Most bad financial habits people currently struggle with were picked up in childhood, especially from home, but only made manifest during adulthood when they started earning income and are now responsible for their personal financial decisions. 

Bad money habits exhibited by you as a parent often birth another bad financial habit in your children and are yet to manifest. Simply put, you may be responsible for your child’s early adulthood financial struggles. Some of your bad financial lifestyle automatically sets up a negative financial trajectory for your children who are watching. They may mature in this path and have a catastrophic ending unless there’s a correction. These home-acquired habits sit quietly in them until they find expression in their later years. 

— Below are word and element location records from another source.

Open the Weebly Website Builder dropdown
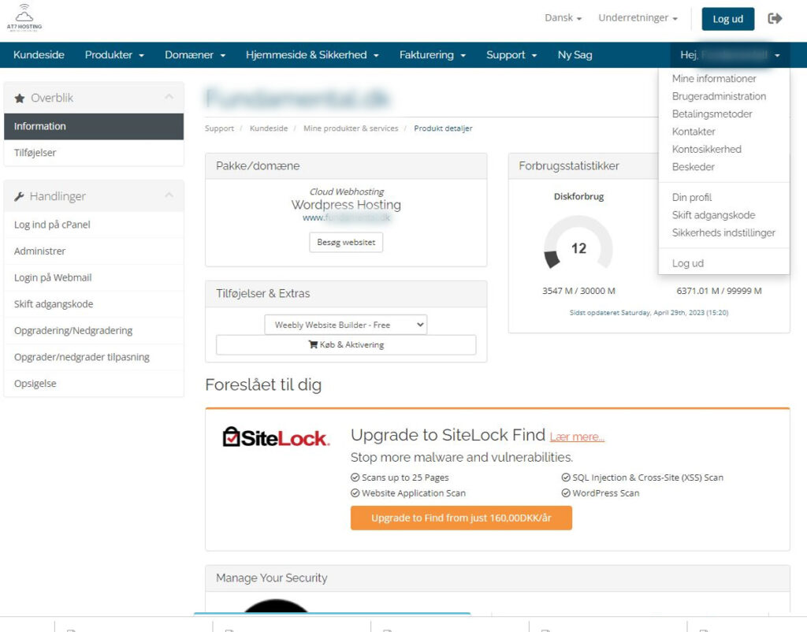The height and width of the screenshot is (632, 807). [345, 325]
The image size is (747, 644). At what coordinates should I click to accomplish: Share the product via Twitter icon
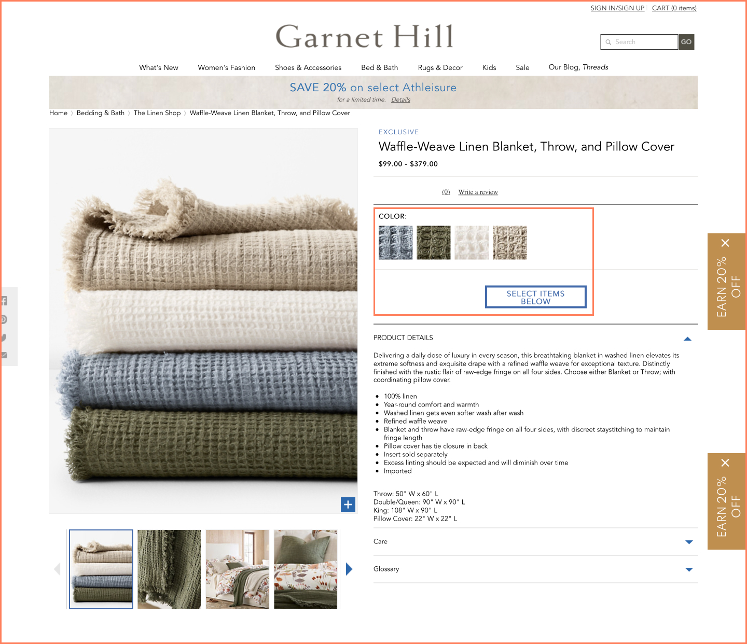pos(4,338)
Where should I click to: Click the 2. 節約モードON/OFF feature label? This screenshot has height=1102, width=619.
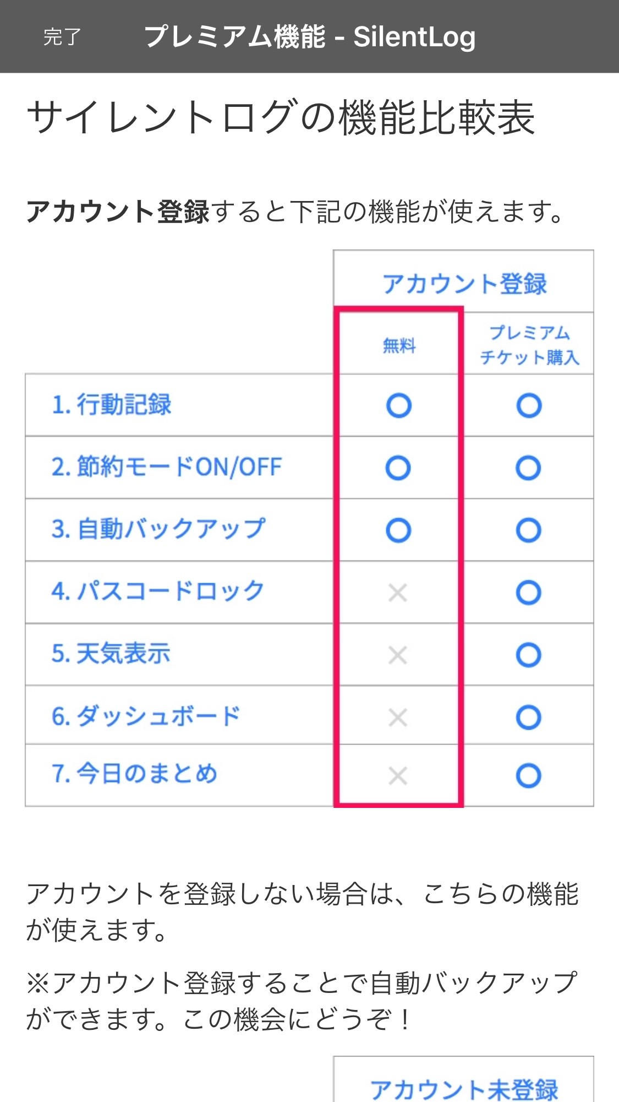166,467
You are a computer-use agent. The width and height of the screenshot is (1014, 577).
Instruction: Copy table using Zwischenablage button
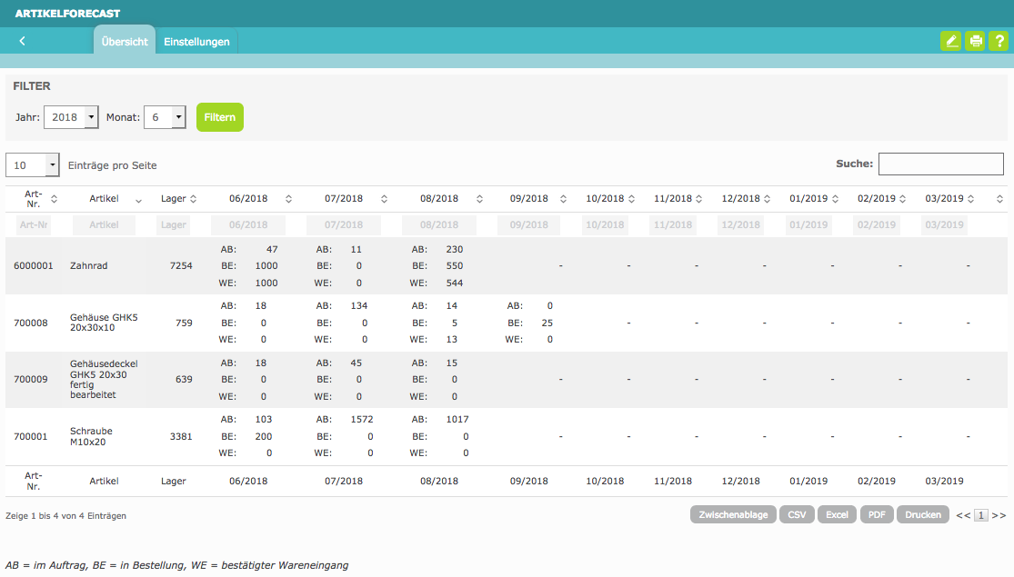734,514
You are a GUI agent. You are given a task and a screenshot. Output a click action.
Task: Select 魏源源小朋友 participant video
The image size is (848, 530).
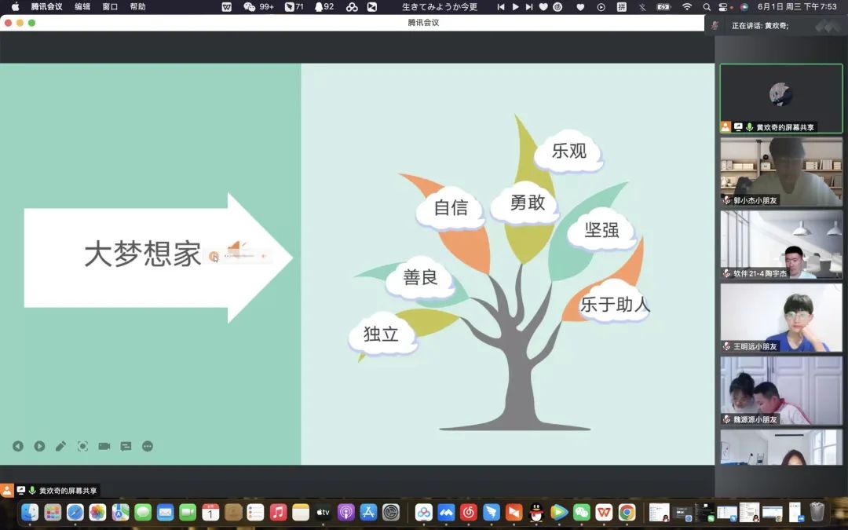click(780, 390)
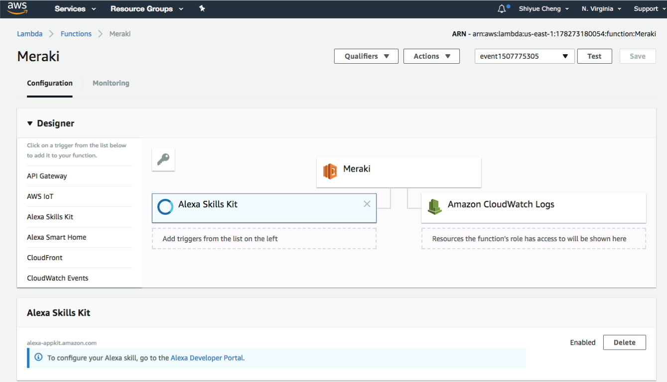Open the Alexa Developer Portal link
Image resolution: width=667 pixels, height=382 pixels.
(x=207, y=358)
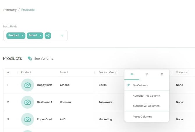Screen dimensions: 195x132
Task: Switch to the columns chooser tab
Action: (162, 74)
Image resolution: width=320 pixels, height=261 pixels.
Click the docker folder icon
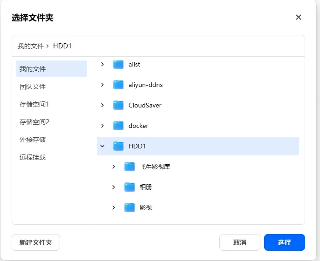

Habits, whether good or bad, are learned. It is also transferable. Let's consider some of the money-related behaviors of parents and how they may evoke some serious negative financial habits in the adult lives of their children.
 
YOU BUY ON IMPULSE
 
Children don't do what you tell them but what they see you do. When you continuously violet your budget, you are teaching your children financial indiscipline. Without a word, you have successfully told them that it is the shelf and not the budget that should dictate how expenditure is made. They may likely grow up finding it difficult to live on a budget, too.
 
YOU SAY YES TO EVERY REQUEST
 
If you make financial decisions at a whim, you would be making your children believe spending should be without restraint. Sometimes it pays to make your wards choose which option amongst their requests to sacrifice to get another. It helps them to learn how to set their financial priorities right. By doing so, you would have taught them the art of making financial choices that fetch the highest value for money.

 
YOU ARE TOO MISERLY

Being extremely frugal would put your children through considerable deprivation. The import of this is that, in their earning years, the likelihood of them spending excessively to compensate for past denials would be very high.

 
YOU MAKE ALL FINANCIAL DECISIONS FOR THEM
 
When you exclude your children from making contributions to the expenditure list that affects them, not letting them make even the low-risk financial decisions on matters that concern them, you would have succeeded in denying them the opportunity to make mistakes and learn from them, helping them to grow their financial management skill. Skill kids pick up early by being in the most important Management School - the home. Without future intervention, such children would become financially illiterate, lacking what it takes to make sound financial judgments. Hence they grow up to become bad money handlers.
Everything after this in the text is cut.